Rewrite everything from the start of the data down to the line containing "The width and height of the screenshot is (698, 454).", swapping "Projects" for "Settings" and leaving all else unchanged.

[begin Record set]

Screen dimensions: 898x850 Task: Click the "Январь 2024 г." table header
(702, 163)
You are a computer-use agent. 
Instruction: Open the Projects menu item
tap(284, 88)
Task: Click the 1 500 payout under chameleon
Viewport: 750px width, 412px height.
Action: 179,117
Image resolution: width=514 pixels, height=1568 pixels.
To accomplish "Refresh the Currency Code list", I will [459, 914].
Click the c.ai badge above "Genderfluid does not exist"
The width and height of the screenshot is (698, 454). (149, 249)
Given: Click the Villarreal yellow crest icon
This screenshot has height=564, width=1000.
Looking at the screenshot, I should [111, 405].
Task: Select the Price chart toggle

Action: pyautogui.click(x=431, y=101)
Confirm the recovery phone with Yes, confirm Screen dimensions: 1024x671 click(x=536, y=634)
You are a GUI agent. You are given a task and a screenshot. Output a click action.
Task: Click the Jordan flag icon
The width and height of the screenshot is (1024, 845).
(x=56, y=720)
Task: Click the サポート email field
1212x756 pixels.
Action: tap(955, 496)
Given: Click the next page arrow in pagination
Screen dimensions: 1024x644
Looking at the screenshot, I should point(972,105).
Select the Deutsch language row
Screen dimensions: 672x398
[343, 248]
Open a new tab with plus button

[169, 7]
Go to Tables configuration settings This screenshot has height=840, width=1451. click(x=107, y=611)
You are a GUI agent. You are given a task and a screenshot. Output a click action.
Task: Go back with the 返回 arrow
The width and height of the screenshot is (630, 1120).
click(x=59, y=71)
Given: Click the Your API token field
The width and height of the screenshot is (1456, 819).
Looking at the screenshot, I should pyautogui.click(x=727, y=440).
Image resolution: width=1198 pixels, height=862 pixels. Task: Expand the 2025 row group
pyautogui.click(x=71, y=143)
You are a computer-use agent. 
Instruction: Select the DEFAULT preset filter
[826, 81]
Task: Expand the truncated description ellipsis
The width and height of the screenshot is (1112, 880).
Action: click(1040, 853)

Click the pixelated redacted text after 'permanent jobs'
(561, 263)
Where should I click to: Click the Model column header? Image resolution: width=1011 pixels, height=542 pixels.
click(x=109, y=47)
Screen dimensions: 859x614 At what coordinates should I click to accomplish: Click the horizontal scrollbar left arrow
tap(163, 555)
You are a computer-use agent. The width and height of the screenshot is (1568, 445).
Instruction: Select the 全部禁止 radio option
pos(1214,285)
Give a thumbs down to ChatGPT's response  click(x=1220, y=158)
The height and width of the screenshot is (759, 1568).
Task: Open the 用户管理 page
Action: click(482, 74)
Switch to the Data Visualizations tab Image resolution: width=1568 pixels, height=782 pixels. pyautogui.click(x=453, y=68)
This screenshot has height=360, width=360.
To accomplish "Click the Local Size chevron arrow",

[end Record set]

### Finished answer
Screen dimensions: 898x850 Task: Click the "Январь 2024 г." table header
(702, 163)
You are a computer-use agent. 
Instruction: Open the Settings menu item
tap(284, 88)
Task: Click the 1 500 payout under chameleon
Viewport: 750px width, 412px height.
Action: 179,117
Image resolution: width=514 pixels, height=1568 pixels.
To accomplish "Refresh the Currency Code list", I will [459, 914].
Click the c.ai badge above "Genderfluid does not exist"
The width and height of the screenshot is (698, 454). (149, 249)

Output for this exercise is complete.